**EXERCISES:**
1. From the passage on linear independence, extract the stretch from "Let $V$ be a vector space and" through "not linearly independent.".
2. According to the passage on linear independence, when is the subset $S$ linearly dependent?

**PASSAGE TO READ:**
Let $V$ be a vector space and $S \subseteq V$ be a subset. $S$ is linearly independent if there is no $T \subset S$ such that
\[\langle T \rangle = \langle S \rangle.\]$S$ is linearly dependent if it is not linearly independent.
Let $V$ be a vector space over $F$ and
\[S = \{v_1, \cdots, v_n\} \subseteq V\]be a subset $(n \geq 1)$. $S$ is linearly independent if and only if for every $x \in V$ there are unique $\lambda_1$, $\cdots$, $\lambda_n \in F$ such that
\[\sum_{i = 1}^n \lambda_i v_i = x.\]
In particular, since
\[\sum_{i = 1}^n 0 \cdot v_i = 0,\]we have:
Let $V$ be a vector space over $F$ and
\[S = \{v_1, \cdots, v_n\} \subseteq V\]be a subset $(n \geq 1)$. If for all $\lambda_1$, $\cdots$, $\lambda_n \in F$,
\[\sum_{i = 1}^n \lambda_i v_i = 0 \enspace\rimp\enspace% \forall i \in \llbra n\rrbra : \lambda_i = 0,\]then $S$ is linearly independent.

**SOURCE DATA:**
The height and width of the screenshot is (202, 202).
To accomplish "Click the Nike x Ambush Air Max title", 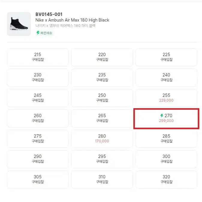I will click(x=72, y=20).
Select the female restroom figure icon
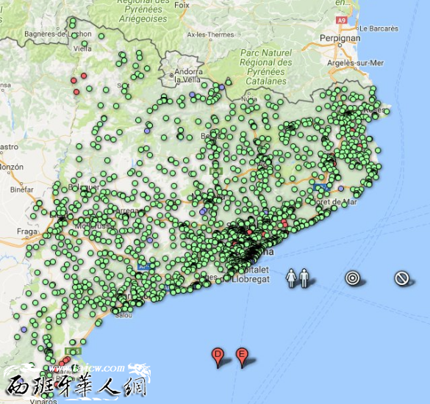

**TASK-BY-TASK SOLUTIONS:**
1.
Let $V$ be a vector space and $S \subseteq V$ be a subset. $S$ is linearly independent if there is no $T \subset S$ such that
\[\langle T \rangle = \langle S \rangle.\]$S$ is linearly dependent if it is not linearly independent.

2. $S$ is linearly dependent if it is not linearly independent.